Oh, the Classics They’ll Cancel!
Biden’s omission of Dr. Seuss from “Read Across America Day” speaks volumes about the malign influence of the Woke Left.
The Left’s War on Childhood took another violent turn yesterday, as Joe Biden’s ultra-woke handlers canceled perhaps our nation’s most read, most loved, and most original children’s author: Theodor Geisel. We know him better as Dr. Seuss, and we still remember “Hop on Pop” as the first book we ever read.
Yesterday began normally enough at the White House, with Biden following a presidential tradition of more than 20 years when he proclaimed today “Read Across America Day.” It’s only fitting that he’d do this, too, since the date is no coincidence: March 2 is Geisel’s birthday.
But Biden failed to even mention the author’s name in his 621-word proclamation. Instead, he went on about how “the path to literacy begins with story time in their school classroom” and how he’s committed to “providing support to States and communities to help them create the conditions for students to return to safe, in-person learning as quickly as possible.” So long as the teachers unions give him permission.
For a guy who’s been preaching “unity” ever since he took office, this cancelation of Dr. Seuss was a jarringly disunifying decision. An affinity for Dr. Seuss, after all, is one of those rare things that our increasingly antagonistic culture has been able to agree on. Heck, Barack Obama and Donald Trump agreed on Dr. Seuss.
Obama’s 2015 proclamation was typical, reading in part, “The works of [Dr. Seuss] have sparked a love for reading in generations of students. His whimsical wordplay and curious characters inspire children to dream big and remind readers of all ages that ‘a person’s a person no matter how small.’”

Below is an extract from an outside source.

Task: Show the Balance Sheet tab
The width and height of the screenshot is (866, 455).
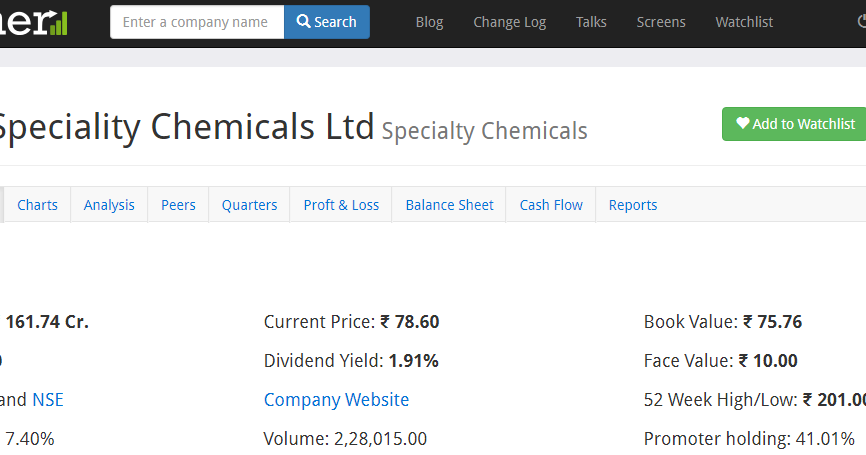Action: [x=449, y=205]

Trump’s 2018 proclamation was no less typical: “As we celebrate Read Across America Day, and recognize the critical role literacy has played in shaping our wonderful Nation, let us always remember the still-vibrant words of Dr. Seuss: ‘You have brains in your head. You have feet in your shoes. You can steer yourself any direction you choose.’”

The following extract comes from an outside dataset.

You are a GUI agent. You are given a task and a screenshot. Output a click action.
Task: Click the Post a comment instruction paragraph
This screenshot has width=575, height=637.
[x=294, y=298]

We’d hoped the White House presence of a nationally renowned educator like Dr. Jill Biden would’ve kept her husband and his handlers from doing something so stupid. Our hopes were misplaced.
The Bidens are clearly paying too much attention to Virginia’s Loudoun County Public Schools, which has already told its teachers to “avoid connecting Read Across America Day with Dr. Seuss.” Or to Dr. Seuss Enterprises, which has canceled publication of six of his books. According to Fox News, “Copies of ‘And to Think That I Saw It on Mulberry Street,’ ‘If I Ran the Zoo,’ ‘McElligot’s Pool,’ ‘On Beyond Zebra!,’ ‘Scrambled Eggs Super!,’ and ‘The Cat’s Quizzer’ will no longer be published.”

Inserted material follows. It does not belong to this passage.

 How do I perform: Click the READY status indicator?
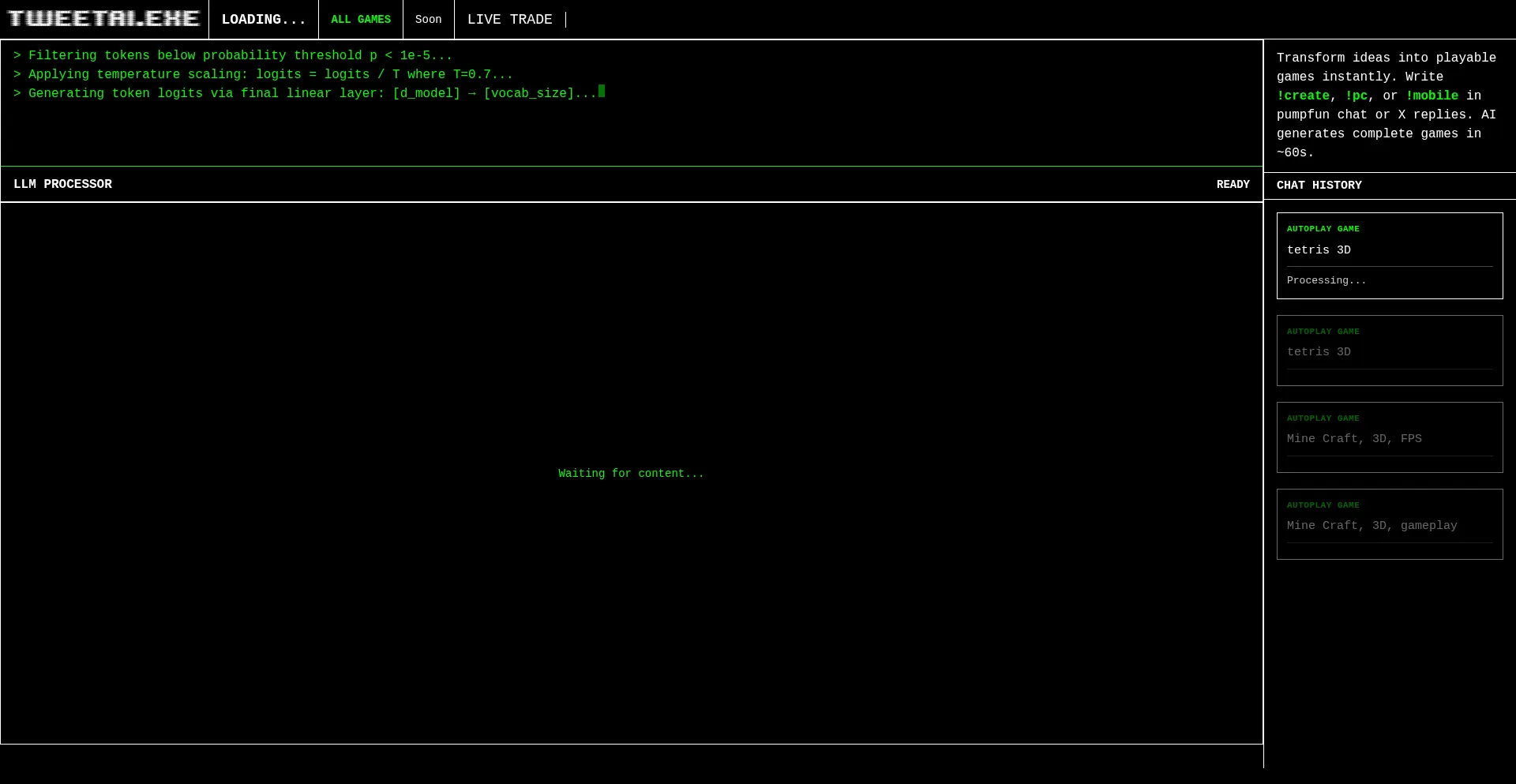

Where Dr. Seuss and so many other historical figures are concerned, the Woke Left appears unwilling to forgive, unwilling to consider one’s redemptive growth as sufficient for avoiding cancellation. As Michael Saltsman writes in The Wall Street Journal, “Some of Seuss’s early works were indeed racist. He drew on crude and offensive stereotypes in several drawings of blacks and Asian-Americans. … But like many Americans before him and since, Dr. Seuss changed. As a political cartoonist during World War II, Seuss often criticized ‘isolationism, Racism, and Anti-Semitism with a conviction and fervor lacking in most other American editorial pages of the period,’ another well-known illustrator, Art Spiegelman, wrote in 1999. He also wrote ‘Yertle the Turtle,’ an antifascist tale on ‘the rise of Hitler,’ and a magazine story that would become the antidiscrimination classic ‘The Sneetches.’”
Alas, that’s just not good enough for Scranton Joe Biden.
“The desire to wipe Dr. Seuss’s books from elementary schools,” concludes Saltsman, “stems from the same harmful worldview that says Abraham Lincoln’s name should be removed from a public school because some of his views fall short by today’s standards, or that describes Mount Rushmore as a monument to racism. Our country’s history is filled with imperfect people who nevertheless did remarkable things.”
Last week, it was Mr. Potato Head. Today, Dr. Seuss. And tomorrow?